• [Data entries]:
= = = = =

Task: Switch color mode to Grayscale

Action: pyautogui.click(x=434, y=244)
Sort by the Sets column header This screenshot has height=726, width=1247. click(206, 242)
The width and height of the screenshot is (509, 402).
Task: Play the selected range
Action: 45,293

= = = = =

• [INSTRUCTIONS FOR THE TASK]:
Rewrite the listing, substituting "column heading" for "column header" and keeping everything else the same.

• [EXERCISE RESPONSE]:
Task: Switch color mode to Grayscale

Action: pyautogui.click(x=434, y=244)
Sort by the Sets column heading This screenshot has height=726, width=1247. click(206, 242)
The width and height of the screenshot is (509, 402).
Task: Play the selected range
Action: 45,293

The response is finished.